Most evidence shows that winglets improve L/D over the original wing, but folding the winglet down will more than double its effectiveness in lowering drag. Even if we assume that the winglet is just as good as an equal span extension, still the span extension comes out ahead in L/D improvement because all its lift contributes to overall lift, whereas the winglet produces a side force instead. If no separation occurs at the wing-winglet intersection, both will create the same induced and profile drag (pressure and friction), because both have the same wetted surface and the same local circulation. Again, this gives winglets the benefit of equally low induced drag, which is not supported by most measurements.
The extended wingtip in the example above has interesting characteristics. It is a sweptback (raked) wingtip, which causes the local lift curve slope to be lower than that of the straight wing. This increases its maximum angle of attack and - assuming that the local area is bigger than what an elliptic wing shape would dictate - makes it possible to keep a nearly elliptic circulation distribution over a wider angle of attack range. The bigger local area is a sensible precaution against the wing tip stalling first, so a raked wing tip will combine benign stall characteristics and very low induced drag.
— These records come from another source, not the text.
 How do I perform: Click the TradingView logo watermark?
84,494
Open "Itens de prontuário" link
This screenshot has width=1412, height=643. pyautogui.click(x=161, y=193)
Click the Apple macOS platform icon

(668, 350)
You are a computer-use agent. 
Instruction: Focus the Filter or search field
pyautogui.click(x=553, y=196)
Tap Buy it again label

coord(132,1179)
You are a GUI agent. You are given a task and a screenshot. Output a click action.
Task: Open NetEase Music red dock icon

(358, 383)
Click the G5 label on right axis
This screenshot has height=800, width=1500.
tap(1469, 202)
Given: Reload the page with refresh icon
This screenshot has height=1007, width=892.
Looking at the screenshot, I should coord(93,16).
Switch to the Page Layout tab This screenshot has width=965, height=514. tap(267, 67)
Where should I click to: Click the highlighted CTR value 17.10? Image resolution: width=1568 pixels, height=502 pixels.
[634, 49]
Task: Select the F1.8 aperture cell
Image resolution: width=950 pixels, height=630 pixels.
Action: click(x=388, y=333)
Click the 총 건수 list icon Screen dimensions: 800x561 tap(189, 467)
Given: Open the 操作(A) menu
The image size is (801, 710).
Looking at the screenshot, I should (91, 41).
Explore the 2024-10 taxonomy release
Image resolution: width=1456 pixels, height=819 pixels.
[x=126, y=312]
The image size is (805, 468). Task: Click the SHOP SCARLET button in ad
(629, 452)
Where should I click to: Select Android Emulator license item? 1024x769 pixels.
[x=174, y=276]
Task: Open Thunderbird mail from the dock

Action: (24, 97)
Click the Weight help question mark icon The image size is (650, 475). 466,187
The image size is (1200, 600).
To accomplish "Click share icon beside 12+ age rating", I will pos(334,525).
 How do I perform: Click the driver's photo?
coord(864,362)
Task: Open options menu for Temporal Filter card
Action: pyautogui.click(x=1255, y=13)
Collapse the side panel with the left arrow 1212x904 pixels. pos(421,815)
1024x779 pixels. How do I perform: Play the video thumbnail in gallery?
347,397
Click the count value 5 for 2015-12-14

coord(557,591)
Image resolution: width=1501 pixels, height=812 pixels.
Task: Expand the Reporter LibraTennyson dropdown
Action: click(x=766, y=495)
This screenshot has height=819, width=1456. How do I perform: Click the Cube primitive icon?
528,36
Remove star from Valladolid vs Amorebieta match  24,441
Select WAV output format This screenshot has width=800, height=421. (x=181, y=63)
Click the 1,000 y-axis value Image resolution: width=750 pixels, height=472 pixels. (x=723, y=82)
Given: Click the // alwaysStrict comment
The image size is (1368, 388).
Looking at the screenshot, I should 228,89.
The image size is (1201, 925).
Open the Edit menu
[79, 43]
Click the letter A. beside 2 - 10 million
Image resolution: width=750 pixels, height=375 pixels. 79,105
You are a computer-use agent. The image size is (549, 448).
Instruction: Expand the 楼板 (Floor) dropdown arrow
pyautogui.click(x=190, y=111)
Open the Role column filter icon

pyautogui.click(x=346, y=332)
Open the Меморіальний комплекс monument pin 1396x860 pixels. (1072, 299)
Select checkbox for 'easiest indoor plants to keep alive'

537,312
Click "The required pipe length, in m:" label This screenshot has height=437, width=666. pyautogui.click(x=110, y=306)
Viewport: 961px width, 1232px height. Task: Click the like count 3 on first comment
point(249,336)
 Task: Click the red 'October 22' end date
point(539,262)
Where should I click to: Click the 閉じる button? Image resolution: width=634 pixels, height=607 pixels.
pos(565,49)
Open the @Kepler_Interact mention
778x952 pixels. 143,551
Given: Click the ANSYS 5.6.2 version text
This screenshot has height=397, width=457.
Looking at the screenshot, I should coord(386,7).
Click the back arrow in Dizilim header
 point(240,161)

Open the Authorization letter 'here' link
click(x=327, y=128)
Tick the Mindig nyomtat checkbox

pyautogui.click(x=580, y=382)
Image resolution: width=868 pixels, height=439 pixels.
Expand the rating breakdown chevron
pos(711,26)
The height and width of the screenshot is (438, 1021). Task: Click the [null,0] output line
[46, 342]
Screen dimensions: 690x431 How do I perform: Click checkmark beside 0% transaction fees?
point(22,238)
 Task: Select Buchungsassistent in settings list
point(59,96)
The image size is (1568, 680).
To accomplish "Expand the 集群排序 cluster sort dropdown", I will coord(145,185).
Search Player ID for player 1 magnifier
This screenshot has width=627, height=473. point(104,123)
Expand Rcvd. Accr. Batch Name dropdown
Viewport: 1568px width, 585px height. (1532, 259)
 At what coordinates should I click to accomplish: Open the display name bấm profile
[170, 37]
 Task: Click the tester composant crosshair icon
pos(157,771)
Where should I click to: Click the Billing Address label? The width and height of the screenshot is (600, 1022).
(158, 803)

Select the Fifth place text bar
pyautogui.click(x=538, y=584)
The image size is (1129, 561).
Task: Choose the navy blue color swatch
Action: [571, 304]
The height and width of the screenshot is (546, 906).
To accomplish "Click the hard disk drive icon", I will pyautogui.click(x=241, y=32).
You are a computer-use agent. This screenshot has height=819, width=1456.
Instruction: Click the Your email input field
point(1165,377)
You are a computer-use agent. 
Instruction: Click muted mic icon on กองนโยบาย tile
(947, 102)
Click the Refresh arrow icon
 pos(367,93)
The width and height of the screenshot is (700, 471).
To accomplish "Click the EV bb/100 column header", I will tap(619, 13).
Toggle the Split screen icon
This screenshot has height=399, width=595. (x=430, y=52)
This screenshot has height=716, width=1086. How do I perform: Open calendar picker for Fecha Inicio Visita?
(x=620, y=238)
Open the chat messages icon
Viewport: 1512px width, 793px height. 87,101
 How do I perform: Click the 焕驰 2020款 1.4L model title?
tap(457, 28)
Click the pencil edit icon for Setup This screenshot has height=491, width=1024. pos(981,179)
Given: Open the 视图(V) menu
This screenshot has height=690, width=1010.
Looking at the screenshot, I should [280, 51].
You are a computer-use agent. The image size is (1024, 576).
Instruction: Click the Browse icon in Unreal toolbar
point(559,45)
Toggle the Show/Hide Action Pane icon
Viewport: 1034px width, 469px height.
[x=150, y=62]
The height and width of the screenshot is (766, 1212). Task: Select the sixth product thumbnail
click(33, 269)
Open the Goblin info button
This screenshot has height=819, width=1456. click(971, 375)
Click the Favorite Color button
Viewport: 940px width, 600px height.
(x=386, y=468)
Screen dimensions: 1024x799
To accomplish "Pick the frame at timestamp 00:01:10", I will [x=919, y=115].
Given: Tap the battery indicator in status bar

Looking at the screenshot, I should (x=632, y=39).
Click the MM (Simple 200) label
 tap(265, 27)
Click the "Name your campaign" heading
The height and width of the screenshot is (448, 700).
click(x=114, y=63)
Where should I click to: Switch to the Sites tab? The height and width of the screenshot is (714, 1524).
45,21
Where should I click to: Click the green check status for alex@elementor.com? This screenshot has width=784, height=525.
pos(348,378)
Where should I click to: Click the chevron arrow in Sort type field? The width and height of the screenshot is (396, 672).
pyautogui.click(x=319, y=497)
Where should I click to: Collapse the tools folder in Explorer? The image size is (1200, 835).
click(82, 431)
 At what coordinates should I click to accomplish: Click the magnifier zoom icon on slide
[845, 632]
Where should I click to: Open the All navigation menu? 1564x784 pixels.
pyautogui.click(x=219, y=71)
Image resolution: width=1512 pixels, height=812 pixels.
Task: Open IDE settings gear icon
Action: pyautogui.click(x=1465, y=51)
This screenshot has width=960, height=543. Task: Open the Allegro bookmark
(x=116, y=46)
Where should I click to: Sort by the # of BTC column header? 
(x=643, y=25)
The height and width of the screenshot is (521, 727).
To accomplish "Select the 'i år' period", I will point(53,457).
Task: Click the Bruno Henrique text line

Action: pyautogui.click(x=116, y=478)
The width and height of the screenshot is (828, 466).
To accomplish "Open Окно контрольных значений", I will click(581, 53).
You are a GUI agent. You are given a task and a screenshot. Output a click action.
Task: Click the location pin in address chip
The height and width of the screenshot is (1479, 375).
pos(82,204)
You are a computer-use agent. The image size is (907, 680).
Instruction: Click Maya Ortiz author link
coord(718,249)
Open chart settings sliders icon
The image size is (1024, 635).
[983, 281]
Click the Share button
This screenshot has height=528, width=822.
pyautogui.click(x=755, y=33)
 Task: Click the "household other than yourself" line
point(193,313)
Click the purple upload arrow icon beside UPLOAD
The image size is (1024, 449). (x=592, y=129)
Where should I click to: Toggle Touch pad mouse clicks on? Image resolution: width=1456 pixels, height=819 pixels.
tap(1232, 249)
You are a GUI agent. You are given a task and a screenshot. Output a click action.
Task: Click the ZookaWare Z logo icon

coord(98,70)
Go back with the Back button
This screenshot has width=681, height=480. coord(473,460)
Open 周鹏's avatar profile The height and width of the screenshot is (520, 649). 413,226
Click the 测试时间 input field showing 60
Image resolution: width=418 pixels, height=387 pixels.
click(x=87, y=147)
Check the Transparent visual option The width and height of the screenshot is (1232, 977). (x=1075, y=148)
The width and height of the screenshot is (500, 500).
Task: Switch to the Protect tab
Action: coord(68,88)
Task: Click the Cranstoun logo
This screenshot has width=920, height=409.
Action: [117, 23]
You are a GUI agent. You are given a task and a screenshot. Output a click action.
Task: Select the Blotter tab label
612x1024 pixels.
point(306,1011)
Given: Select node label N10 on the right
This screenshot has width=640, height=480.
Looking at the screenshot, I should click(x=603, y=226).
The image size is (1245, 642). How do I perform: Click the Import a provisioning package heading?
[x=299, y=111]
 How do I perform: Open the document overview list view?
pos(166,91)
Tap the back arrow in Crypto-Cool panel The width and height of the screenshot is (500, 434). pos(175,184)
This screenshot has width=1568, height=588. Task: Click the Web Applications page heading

Compare this to the winglet, which has to be tailored for one polar point: Since changes in wing angle of attack will not change the incidence of the winglet, it cannot adapt as well to different flow conditions as can the extended wing. In sideslip the winglet will mess up the circulation distribution on the wingtip and will act like a deflected spoiler.
Conclusion
Comparing equal winglets and wing extensions gives these basic characteristics:
- Both have the same viscous drag at low angle of attack.
- Both can create more maximum lift, and both lower induced drag.
- The wing extension can create most lift for the given increase in wetted surface.
- The wing extension is more than twice as effective in lowering induced drag.
- The wing extension gives a better circulation distribution at off-design angle of attack.
- The wing extension produces the highest root bending moment for a given amount of lift.
How much the bending moment increase will drive up structural mass depends on the aspect ratio of the original wing. Low aspect ratio wings will not suffer much, but stretching high aspect ratio wings will drive up spar mass considerably. But please note that the winglet also causes higher root bending moments, and it creates less bending moment than the wing extension because it creates some side force instead of pure, useful lift.